FIG 1.

Specific binding of HKU1-S1 to RD cells. (A) SDS-PAGE of expressed recombinant S1 or control (Ctrl.) proteins. All proteins were expressed in 293T cells and purified by the use of protein A Sepharose beads. Purified proteins were run on SDS-PAGE and stained by the use of Coomassie blue. (B) FACS analysis of HKU1-S1(600)-mFc (5 μg/ml) binding to RD and HeLa cells. HKU3-323-mFc was used as a negative-control protein. (C) HKU1-S1(600)-mFc binding to a molecule(s) located on the RD cell surface. Results of immunofluorescence microscopy imaging of RD cells stained by HKU1-S1(600)-mFc or the control protein, HKU3-323-mFc, are shown.
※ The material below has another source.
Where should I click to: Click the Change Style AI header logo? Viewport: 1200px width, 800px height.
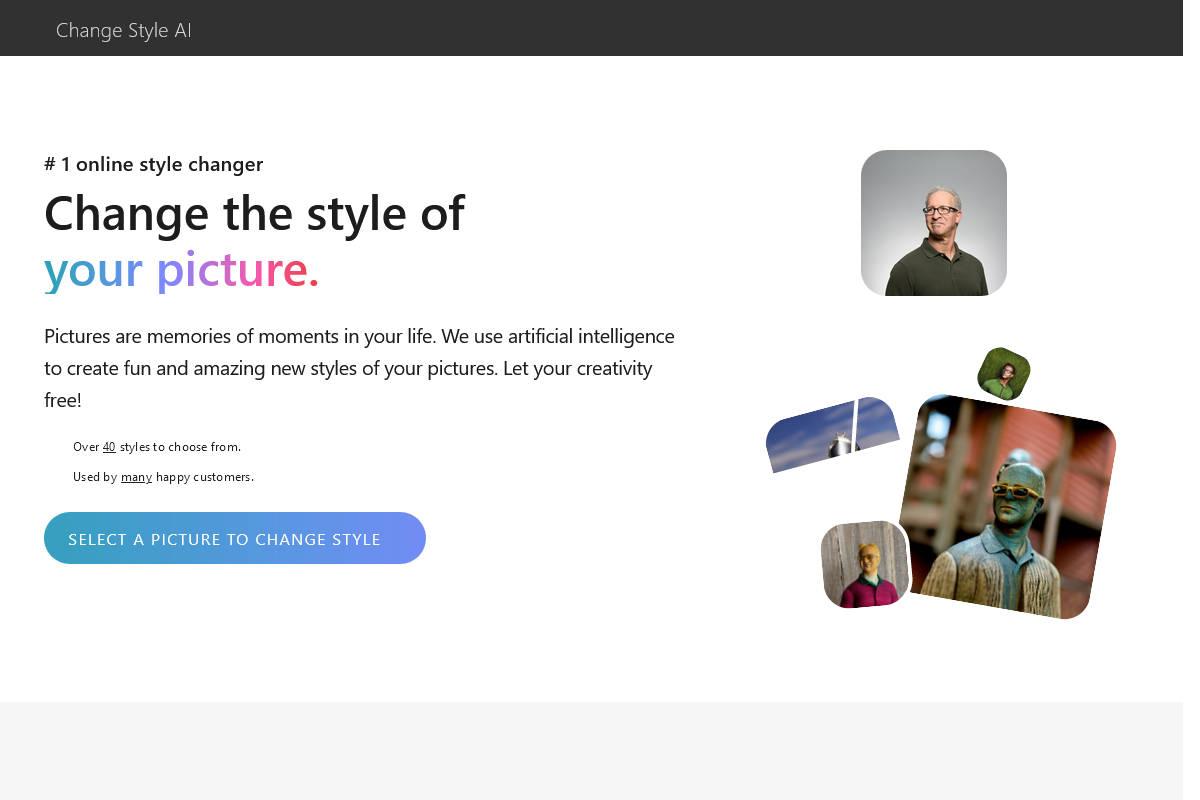123,30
Cell membranes were stained with FM-4-64 (red), the nuclei were stained with Hoechst dye 33258 (blue), and the HKU1-S1 staining was detected by an FITC-labeled anti-mouse Fc antibody. (D) HKU1-S1(600)-mFc binding to RD cells in a dose-dependent manner in a FACS analysis. (E) FACS analysis of the N termini of HKU1-S1 and OC43-S1 binding to RD cells. HKU3-323-mFc at 10 μg/ml was used as a control (Ctrl.) in panels D and E. The graphs shown in panels B to E are representative of the results of at least two independent experiments for each panel.